By Garland M. Baker 
Special to A.M. Costa Rica

Tourists arriving in Costa Rica this year have another attraction besides the beautiful beaches: soaring property values.

Potential investors in property are finding themselves confronted with land prices that are skyrocketing.  The phenomenon is everywhere.  Even tourists notice the flurry about them. Buyers have to hold on tight to offers as prices float even higher. 

A.M. Costa Rica forecasted the growth in Guanacaste last January at the completion and opening of the Río Tempisque Puente de Amistad or Friendship Bridge built by Taiwan.  The bridge in concert with the Daniel Oduber International Airport in Liberia has made an otherwise remote area quickly accessible. 

Professional people, along with the common Joe, from the United States or Canada can wake up and be sick of the snow, hop a plane and be surfing Playa Guiones near Nosara at sunset. 

The question is: Will Costa Rica boom or bust?

Markets do burst and crash.  Real estate is a market like any other.  Remember the stock market fueled by the Internet?  KaBOOM!

There are a number of theories to explain the growth cycle that tourism destinations go through over time.  As a destination matures and attracts differing types of tourists, its growth process is likely to change. 
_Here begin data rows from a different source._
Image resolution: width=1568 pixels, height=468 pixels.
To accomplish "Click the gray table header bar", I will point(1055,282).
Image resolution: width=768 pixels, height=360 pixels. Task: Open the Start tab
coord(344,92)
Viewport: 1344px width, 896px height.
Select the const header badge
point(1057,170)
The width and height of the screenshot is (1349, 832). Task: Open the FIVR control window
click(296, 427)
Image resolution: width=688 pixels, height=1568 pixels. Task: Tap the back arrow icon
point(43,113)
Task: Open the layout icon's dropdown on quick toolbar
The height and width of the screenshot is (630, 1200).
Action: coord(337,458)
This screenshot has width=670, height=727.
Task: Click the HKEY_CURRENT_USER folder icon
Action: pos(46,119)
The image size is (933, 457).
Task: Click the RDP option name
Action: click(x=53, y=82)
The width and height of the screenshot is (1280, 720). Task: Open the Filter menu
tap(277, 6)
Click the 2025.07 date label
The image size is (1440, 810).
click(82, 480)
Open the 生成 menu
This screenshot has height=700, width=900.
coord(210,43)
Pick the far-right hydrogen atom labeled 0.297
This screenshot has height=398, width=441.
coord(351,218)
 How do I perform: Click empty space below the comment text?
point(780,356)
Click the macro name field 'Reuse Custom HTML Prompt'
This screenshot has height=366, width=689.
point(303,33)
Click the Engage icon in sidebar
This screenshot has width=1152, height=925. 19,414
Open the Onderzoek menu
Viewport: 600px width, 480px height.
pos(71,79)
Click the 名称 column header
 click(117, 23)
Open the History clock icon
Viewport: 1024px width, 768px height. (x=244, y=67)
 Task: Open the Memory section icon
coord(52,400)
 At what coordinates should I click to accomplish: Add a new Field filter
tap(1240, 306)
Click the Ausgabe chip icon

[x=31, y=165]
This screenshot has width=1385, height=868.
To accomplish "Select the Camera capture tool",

This has happened since the time of the Romans.  New-found paradises go through a defined cycle:  The phases to the cycle are exploration, involvement, development, consolidation, stagnation and, decline and/or rejuvenation.

Tourist attractions do not exist during the exploration phase. Nosara was just a dream, Manuel Antonio was desolate and no one had even heard of Dominical.  There were no tourists around anywhere.

Little by little, the drifters and explorers, common to this phase involve locals into providing tourism services.  Over time, visitors arrive and there is more and more development. 

Tourism officials and business persons invest heavily in advertising and the development of tourist attractions catered specifically to the individual and mass-market traveler types.  As a result, the destination benefits from increasing rates of arrivals growth.

Does this sound familiar?  Just look around Costa Rica.  Type the words "Costa Rica" into any Internet search engine.  Advertising is exploding about this country.  E-mails inundate the cyber highway about fabulous real estate deals every day.

Time passes and, at a point, the market beings to consolidate and visitor numbers slow.  Aging infrastructure characterizes the destination.  Around the time when peak arrivals numbers are at their highest, the market becomes unfashionable and things start to turn around.  Stagnation sets in and it becomes difficult to maintain arrivals.  After the stagnation regime, the destination enters the decline stage, where it either dies or rejuvenates.

Where is Costa Rica in this cycle?  What are the risks to investing in this country?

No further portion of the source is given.